The fascinating Pink Lake of Al Suwih

What lies below wasn’t sand. That was perhaps everyone’s mistake. You’d know it right away the first time you step on its shallow water. Instead of that soft, caressing embrace we are all familiar with, it’s the pinching agony caused by hardened salt crystals that welcomes you. It’s at the very first barefoot step and that first ‘ouch’ that you’d realise, this is not an ordinary place.
From afar, it looked like a forgotten body of water — too insignificant that not even one barasti or hut made of palm frond was erected nearby. On most days, it is left on its own, visited every so often by different birds, some of them clueless that its water has high level of salinity. For those who make the mistake of drinking from its sun-heated water, eventually, end up fully dehydrated and sad as it may be, the pink water of the Lake of Al Suwih serves as their final resting place.
From the main road, it glistened and beaconed like a mirror misplaced in the wide expanse of the desert. Its pink water is hard to miss but it is only upon getting close that you’d get full understanding of the vibrance of its colour.
Located in the wilayat of Jalan Bani Bu Ali, the Pink Lake of the Al Suwih village is about three hours’ drive from Muscat. It is separated from the nearby sea by the main road that connects Ras al Hadd and Al Ashkarah.

Becoming popular
Oman Outdoor Adventure led by Ahmed al Jaabri has noted that the Pink Lake of al Suwih is slowly gaining a reputation as a must-visit when in Oman. The fact that the colour of the water is totally different from those seen in the rest of the country is one of the primary reasons it is getting traction.
“Ras al Jins and Ras al Hadd are very popular camping and tourist grounds. The first, being the nesting ground for sea turtles, and the other, with its long stretch of beach is perfect for outdoor lovers. The Pink Lake, being in the area, is something we’ve always wanted to check out,” he said.
“We drove ahead and prepare our place in Ras al Hadd while the rest of the team followed the morning after. Other than the Pink Lake, I was also excited to take the group on a detour as I think they definitely need to see the scenic cliffs of Al Khabah,” he shared.
Hamida al Habsi, whose second time to come with the group, has noted how beautiful this often overlooked part of the Sultanate is. She cannot count the number of photos and selfies she took just because the cliff view was without a doubt remarkable.
Yevgeniya Chmutova drove all the way from Dubai to join the team in exploring the pink lake.
“Oman truly has amazing places to discover. Seeing the Pink Lake, I couldn’t believe how intense its colour is,” she shared.
Khezia Resma said that when she heard about the trip going to the Pink Lake, she knew it is something she cannot afford to miss.
“I have a list of places that I wanted to visit in Oman. Call it a bucket list of some sort. As an expat, we’re lucky that there are different adventures one can embark on and the Pink Lake is something that’s in the top 10 that I’ve got to see,” she shared.
“Seeing it up close, there were a lot of things to discover. I am amazed by the tone of its colour. It was also interesting to see that beneath the water, these are all salt crystals that have hardened and one wonders how long it took for it to gain its colour. Definitely worth it to come,” she said.

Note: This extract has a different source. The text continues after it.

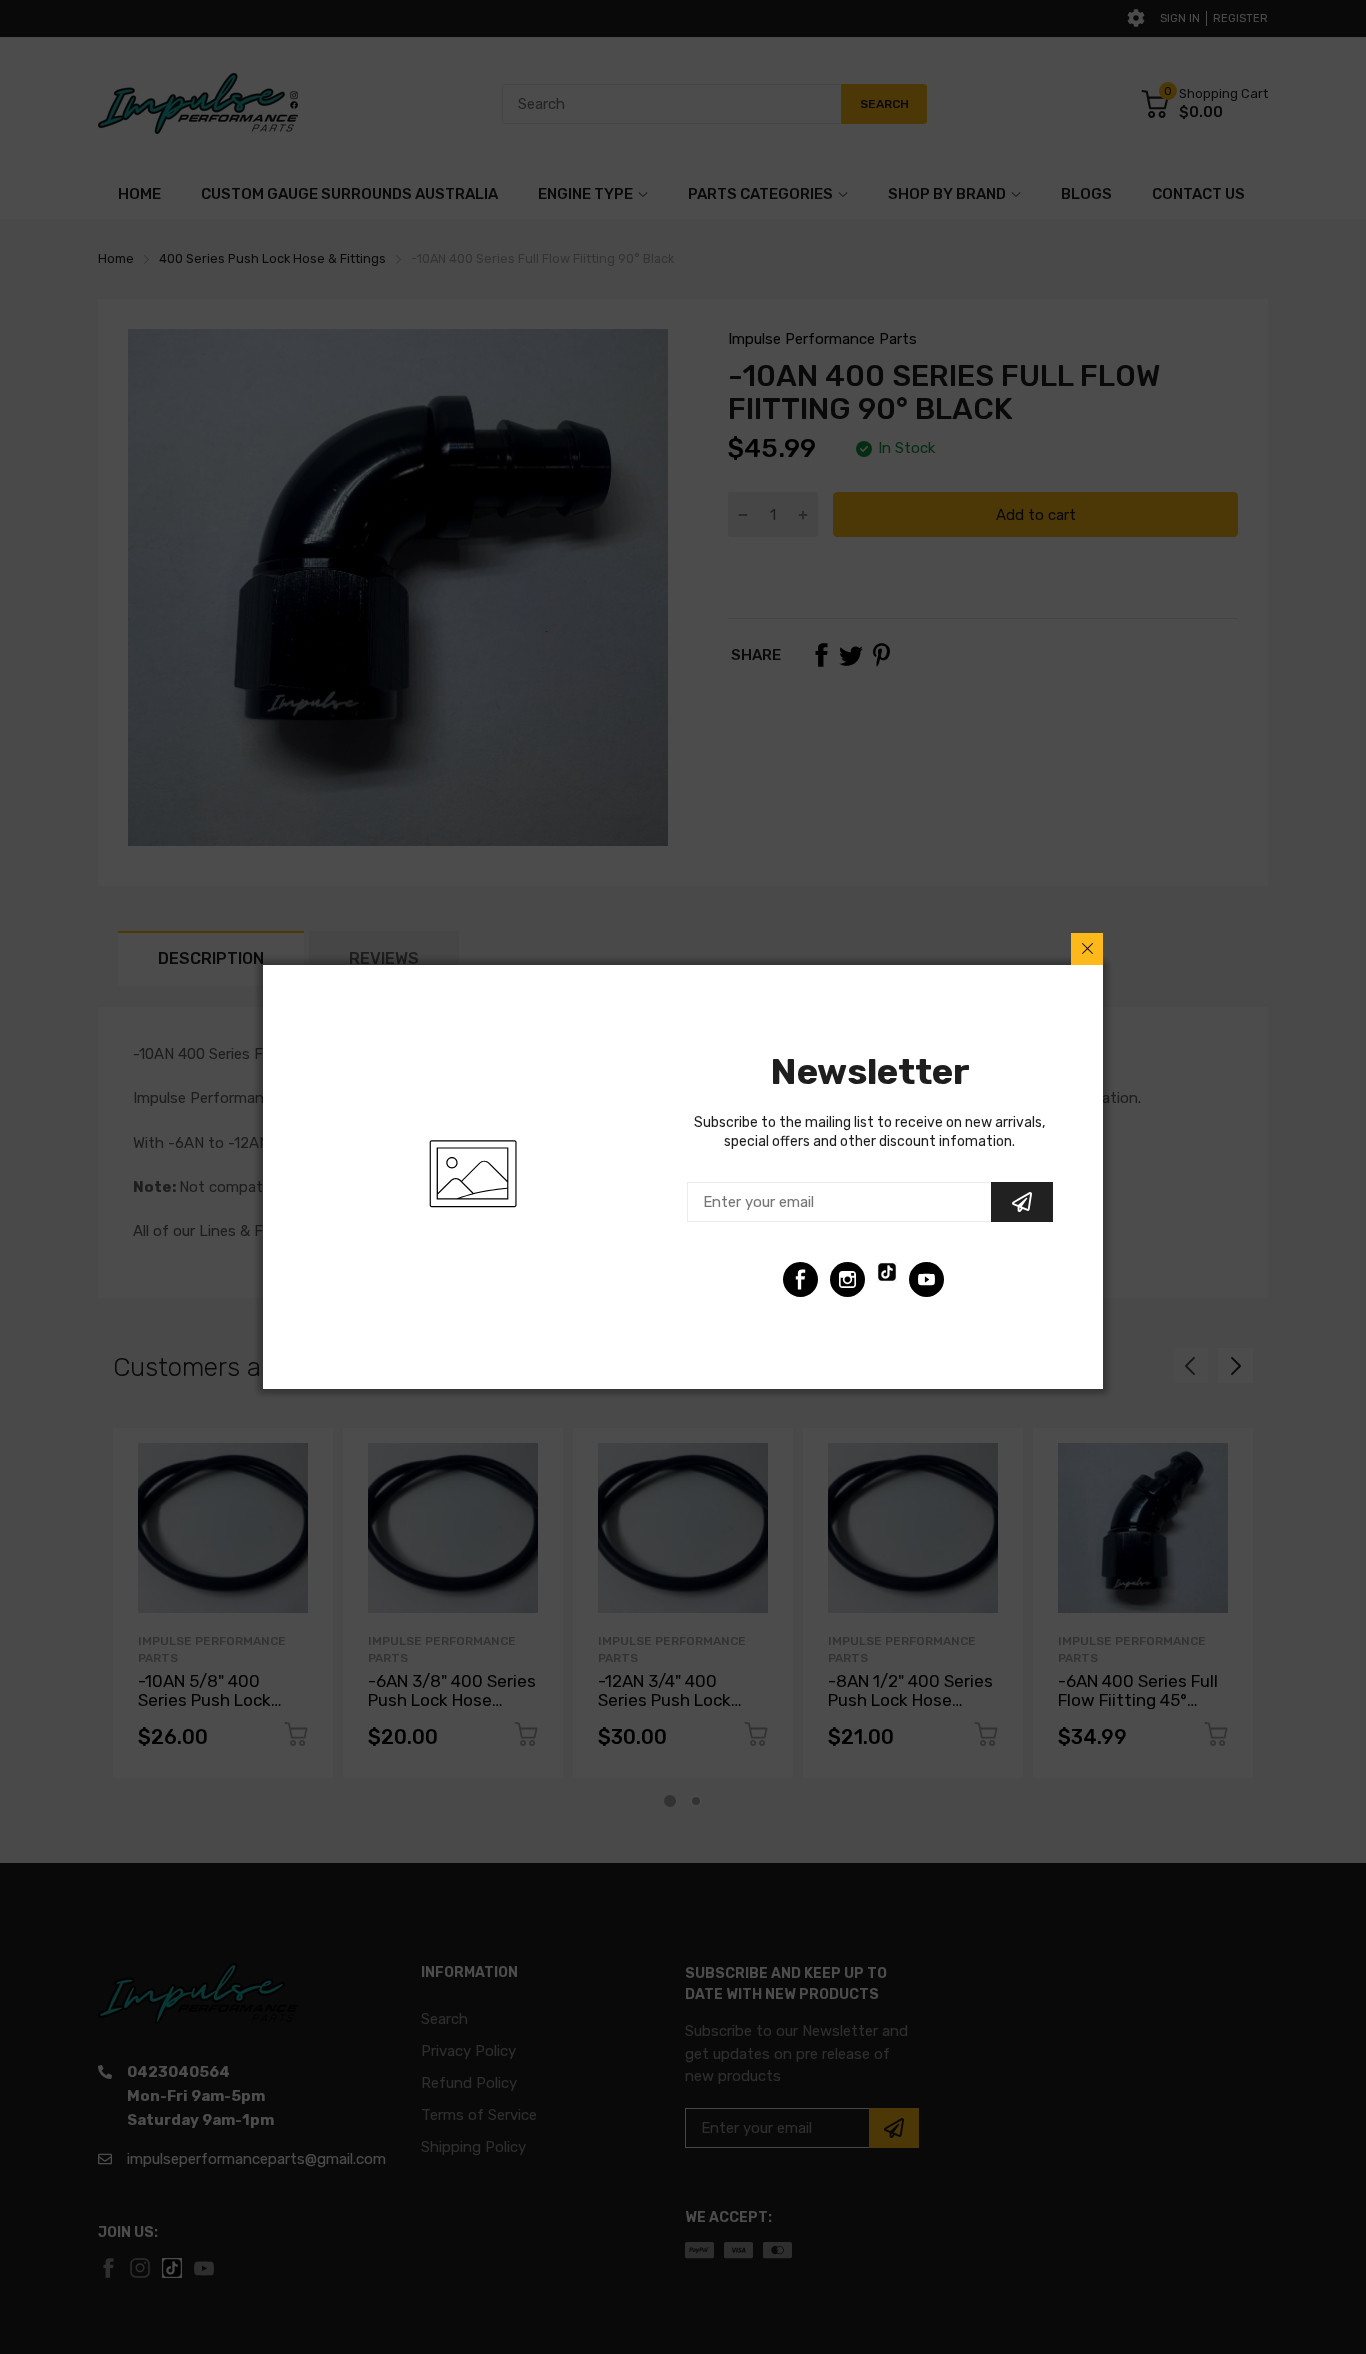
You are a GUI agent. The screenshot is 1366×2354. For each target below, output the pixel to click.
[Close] (1087, 949)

The science behind the colour
Calling herself Go Go Dee Beau on social media and a member of the Oman Tourism And Guides Facebook group, Dee joined Oman Outdoor Adventure to check out what the mystery of the pink lake was all about.
Reading through different posts, Dee discovered, according to the research made by students from the Sultan Qaboos University, that the colour change was caused by a type of micro-algae called Dunalilla Salina.
This type of algae thrives in highly saline conditions and the pink colour was due to the high concentration of B-carotene which they used to protect themselves from intense sunlight.
Local environmentalists reported that sometimes, when the water overflow from the ocean and ends up piling in the lake, the salinity of the lake water goes down which results to it losing its pink colour. This is a phenomenon that happen quite often but they reported that the lake will always regain its colour especially after a few days and the salinity gets highly concentrated again.
“It’s exciting to see the interest around Oman’s different geographical features and bodies of water. From Nasa doing tests on its desert to The New York Times recently publishing the potential of its stones to help clean up the air to the pink lake that on its own is truly making it alien, I can’t wait to discover more and see all of these features,” Resma shared.